Que la escritura transcurra por los territorios de la infancia tiene sus riesgos, uno de ellos es que la narración no pase de ahí, que se enquiste en el yo y que muera al poco tiempo por falta de oxígeno literario, reducida  a un discurso auto referencial tachonado de lugares comunes, más o menos originales, y en los que el autor se deleita sin caer en la cuenta de que la suya es una historia que él necesita plasmar pero que nadie, o muy pocos, necesitan leer.

Pasar de lo particular a lo universal, convertir la escritura en literatura es el gran reto y la infancia o la adolescencia son terrenos comunes porque todos hemos tenido una y, como en los enamoramientos incondicionales, la nuestra, para bien o para mal, nos parece la más singular y extraordinaria.

Dice Leonardo Sciascia que todo sucede en los primeros diez años de nuestra vida y William  Wordsworth decía que el niño es el padre del hombre, recordándonos que ese niño nos perseguirá durante toda nuestra vida.

"Autopsia" (Candaya, 2014) tiene bastante de eso y, sea desde el terreno de la auto ficción, de la autobiografía o sencillamente desde la creación de un universo inventado con soplos de realidad, Miguel Serrano nos transporta a una historia pendular en la que alterna la petición de indulgencia por actos de acoso contra una compañera de instituto, con la denuncia por la agresión sufrida a manos de un grupo de skin heads, todo ello en un relato fraccionado, trazado a modo de collage y organizado en base a idas y venidas articuladas en historias superpuestas, en ocasiones formuladas como narraciones breves con vida propia.
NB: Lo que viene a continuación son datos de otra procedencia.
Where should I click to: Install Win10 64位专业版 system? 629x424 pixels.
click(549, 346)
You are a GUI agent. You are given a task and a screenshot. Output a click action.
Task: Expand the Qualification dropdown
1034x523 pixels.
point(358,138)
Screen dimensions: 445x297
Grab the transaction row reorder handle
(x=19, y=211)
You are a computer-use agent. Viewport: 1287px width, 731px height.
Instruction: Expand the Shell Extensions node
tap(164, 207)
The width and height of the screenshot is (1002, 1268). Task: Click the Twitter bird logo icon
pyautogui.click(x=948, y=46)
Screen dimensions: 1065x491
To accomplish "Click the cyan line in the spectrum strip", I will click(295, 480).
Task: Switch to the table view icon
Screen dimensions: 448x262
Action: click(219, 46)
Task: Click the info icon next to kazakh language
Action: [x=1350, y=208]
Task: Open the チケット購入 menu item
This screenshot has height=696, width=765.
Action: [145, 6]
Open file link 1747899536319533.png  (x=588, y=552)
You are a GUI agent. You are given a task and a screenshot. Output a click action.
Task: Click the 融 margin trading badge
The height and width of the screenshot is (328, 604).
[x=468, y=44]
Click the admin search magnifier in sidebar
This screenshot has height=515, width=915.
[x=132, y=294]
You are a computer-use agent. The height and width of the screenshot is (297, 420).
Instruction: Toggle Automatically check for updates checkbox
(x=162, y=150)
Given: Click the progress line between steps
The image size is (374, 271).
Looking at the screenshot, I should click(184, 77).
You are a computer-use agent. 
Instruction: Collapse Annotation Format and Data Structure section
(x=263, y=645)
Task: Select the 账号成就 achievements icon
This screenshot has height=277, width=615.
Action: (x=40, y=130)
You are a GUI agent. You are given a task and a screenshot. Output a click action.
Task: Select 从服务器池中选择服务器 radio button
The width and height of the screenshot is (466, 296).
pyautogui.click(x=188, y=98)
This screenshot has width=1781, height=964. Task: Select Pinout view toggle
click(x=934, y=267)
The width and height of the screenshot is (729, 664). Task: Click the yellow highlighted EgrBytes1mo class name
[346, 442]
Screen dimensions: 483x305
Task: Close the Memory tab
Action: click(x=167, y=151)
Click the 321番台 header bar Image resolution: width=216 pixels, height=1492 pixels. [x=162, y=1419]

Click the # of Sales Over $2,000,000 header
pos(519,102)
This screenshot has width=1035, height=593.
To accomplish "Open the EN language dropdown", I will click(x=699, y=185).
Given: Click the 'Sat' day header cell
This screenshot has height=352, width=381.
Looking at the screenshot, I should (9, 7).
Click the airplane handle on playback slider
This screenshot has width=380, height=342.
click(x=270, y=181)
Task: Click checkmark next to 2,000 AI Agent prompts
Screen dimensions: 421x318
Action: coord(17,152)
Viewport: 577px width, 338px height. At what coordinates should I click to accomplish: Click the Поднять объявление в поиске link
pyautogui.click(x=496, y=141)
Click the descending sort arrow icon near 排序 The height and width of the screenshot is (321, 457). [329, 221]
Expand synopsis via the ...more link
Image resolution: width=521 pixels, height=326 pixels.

Cuando se le pregunta al autor por las motivaciones de este trabajo nos remite a su adolescencia y al temor que le infundían aquellas bandas de rapados que crecían a la sombra del final de siglo, un temor que él comparaba con el que sentían los jóvenes acosados en los colegios, señalados por el dedo acusador de alumnos envalentonados entre los que destaca el protagonista de esta historia.

Esta reflexión es la que da origen a "Autopsia", una novela con geografía, un relato de tintes locales que asume el riesgo de perderse en divagaciones costumbristas, sólo interesantes para quienes busquen en la obra rincones reconocibles.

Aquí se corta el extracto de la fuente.